Ao longo da entrevista, o oficial também expressou críticas à intensa exposição dada ao sequestrador pela mídia televisiva durante a cobertura do caso.
“Ele virou a estrela de tudo aquilo ali, daquele contexto. E aí põe o cara ao vivo para falar o que ele quiser falar?”, afirmou.
Ronickson rememorou a tensão vivida durante as negociações feitas pelo Grupo de Ações Táticas Especiais (Gate).
“Eu estava com a cabeça a mil. Meu, por que esses caras não entram logo ali?
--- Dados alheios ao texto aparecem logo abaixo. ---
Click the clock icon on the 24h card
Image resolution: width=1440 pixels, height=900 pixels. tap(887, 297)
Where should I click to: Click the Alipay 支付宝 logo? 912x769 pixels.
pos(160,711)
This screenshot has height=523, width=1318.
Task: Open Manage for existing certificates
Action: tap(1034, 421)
Por que não acaba logo com isso aí?” , relembrou.
Em uma parte diferente do documentário, o policial demonstrou emoção ao abordar os impactos que o crime teve sobre sua família.
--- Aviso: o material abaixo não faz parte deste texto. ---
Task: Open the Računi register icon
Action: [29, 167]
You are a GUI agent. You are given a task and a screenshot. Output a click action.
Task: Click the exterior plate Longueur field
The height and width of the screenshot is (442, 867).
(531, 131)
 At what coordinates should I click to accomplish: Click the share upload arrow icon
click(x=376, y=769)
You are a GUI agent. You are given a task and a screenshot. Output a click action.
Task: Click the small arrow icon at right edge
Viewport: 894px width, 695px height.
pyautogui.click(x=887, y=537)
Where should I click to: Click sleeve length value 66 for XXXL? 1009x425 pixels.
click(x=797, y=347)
“Ele acabou com a minha família. Hoje a gente consegue seguir, mas a ferida fica. Como seria se a Eloá estivesse conhecendo a minha filha?”, declarou.
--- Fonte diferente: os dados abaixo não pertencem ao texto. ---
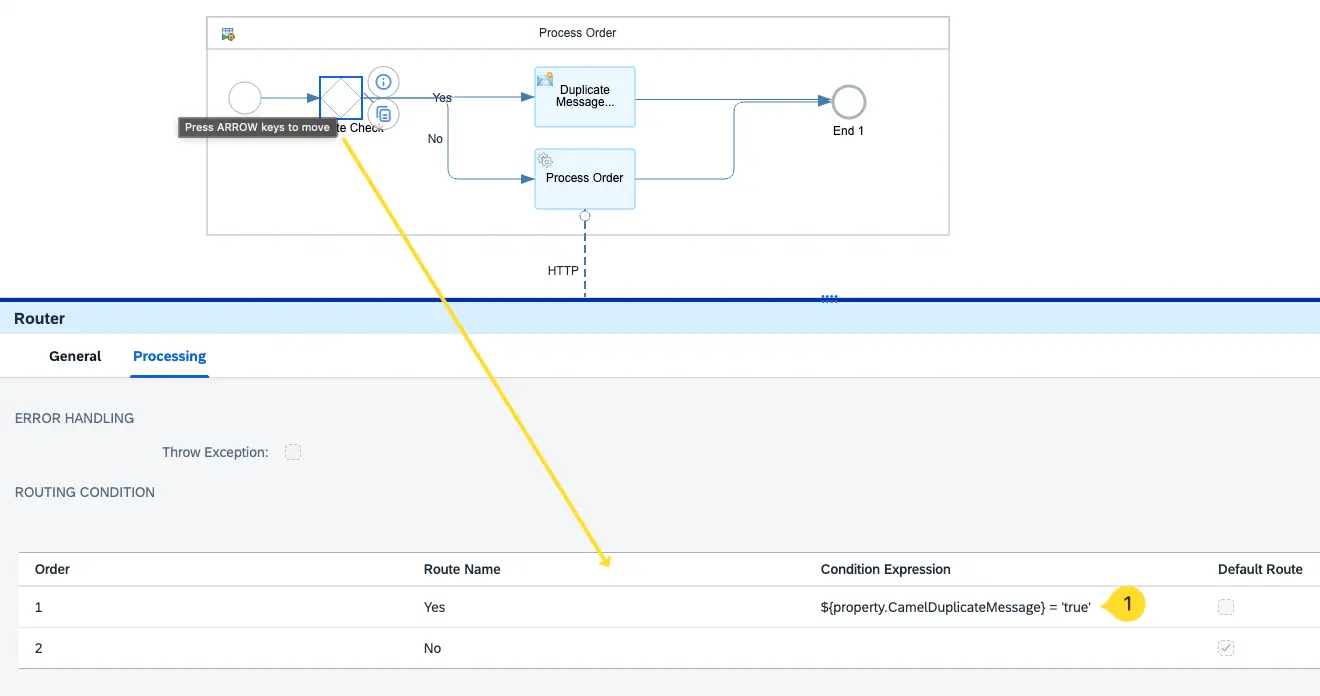Click the panel resize handle dots

[x=829, y=297]
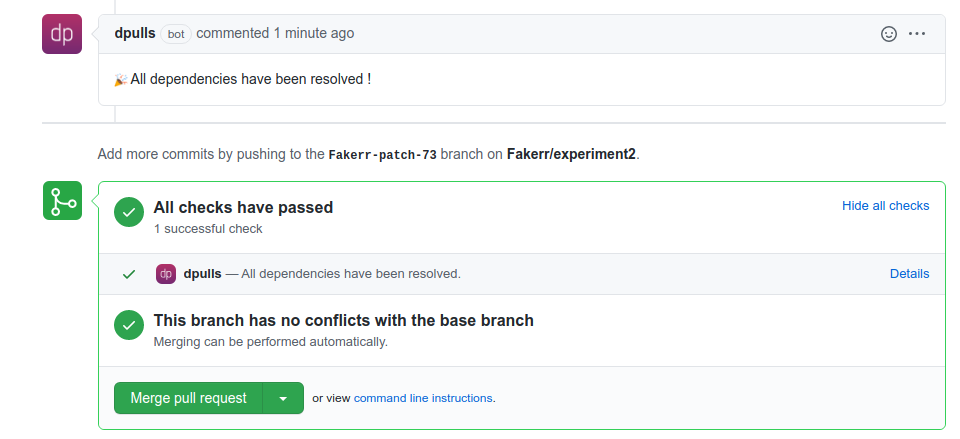Click the party popper emoji in the comment
The height and width of the screenshot is (439, 960).
121,80
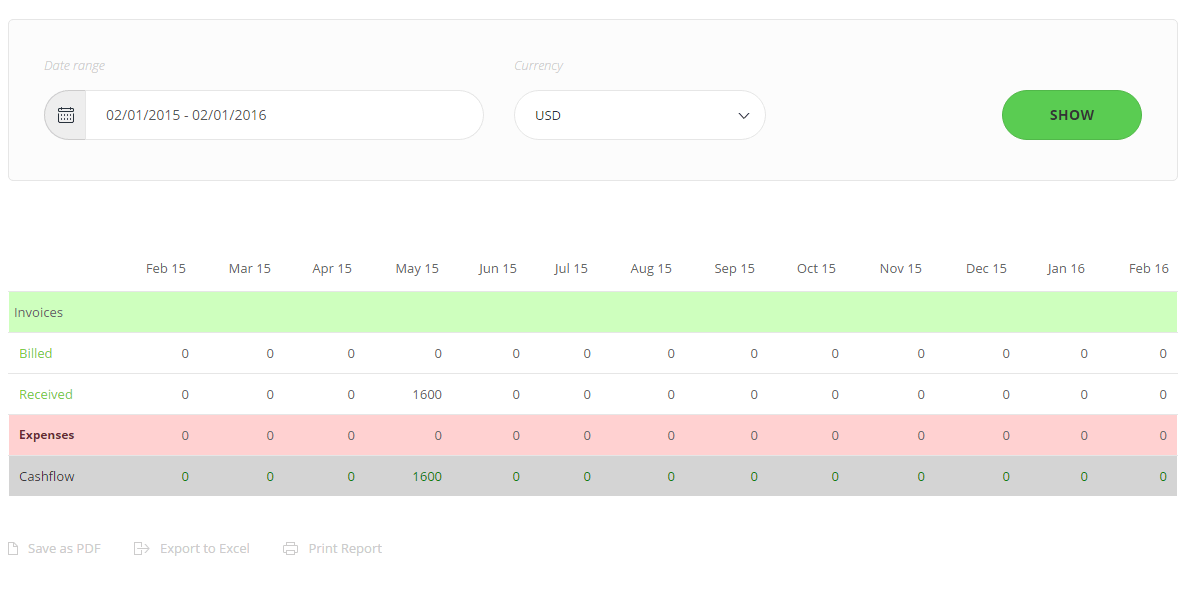The image size is (1194, 600).
Task: Click the Export to Excel link
Action: tap(204, 547)
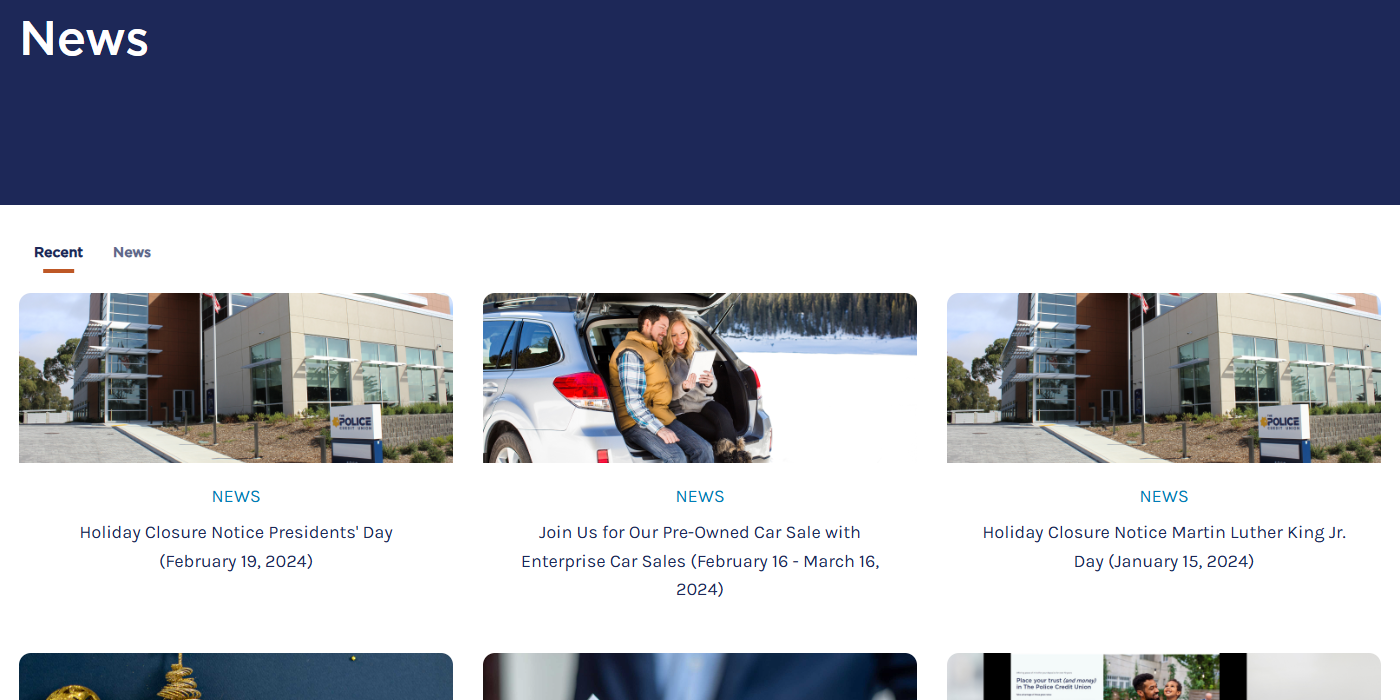Select the NEWS category label above the MLK Day notice
This screenshot has height=700, width=1400.
tap(1164, 497)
De acordo com a Polícia Militar, Ronickson foi vítima de um ataque na Avenida Goiás, localizada em São Caetano do Sul.
Dados preliminares indicam que ele estava praticando crossfit quando foi surpreendido por criminosos armados em uma motocicleta, que efetuaram vários tiros antes de escapar do local.
No local do incidente, equipes de resgate realizaram os primeiros socorros, e o oficial foi levado de helicóptero Águia a um hospital na capital paulista, onde foi submetido a uma cirurgia. A polícia continua investigando o caso e realiza diligências para encontrar e prender os responsáveis pelo ataque.
Em 13 de outubro de 2008, Lindemberg Alves invadiu o apartamento de sua ex-namorada, Eloá Cristina Pimentel, localizado em Santo André, após não aceitar o término do relacionamento. O episódio resultou em um sequestro que durou aproximadamente 100 horas e ganhou repercussão nacional.
Durante o período em que manteve as vítimas em cárcere privado, Lindemberg também fez reféns outros três adolescentes. Dois deles foram libertados ainda no primeiro dia do sequestro, enquanto Nayara Rodrigues chegou a sair do apartamento, mas decidiu retornar para colaborar nas negociações com a polícia.
Após vários dias de tentativas frustradas de negociação, as autoridades decidiram invadir o imóvel. Durante a ação, Lindemberg atirou contra as jovens. Eloá foi baleada na cabeça e na virilha, vindo a falecer em decorrência dos ferimentos. Nayara foi atingida no rosto, mas conseguiu sobreviver.
Em fevereiro de 2012, Lindemberg Alves foi condenado a uma pena de 98 anos e 10 meses de prisão, acusado de homicídio qualificado, tentativa de homicídio, cárcere privado e outros crimes relacionados ao caso.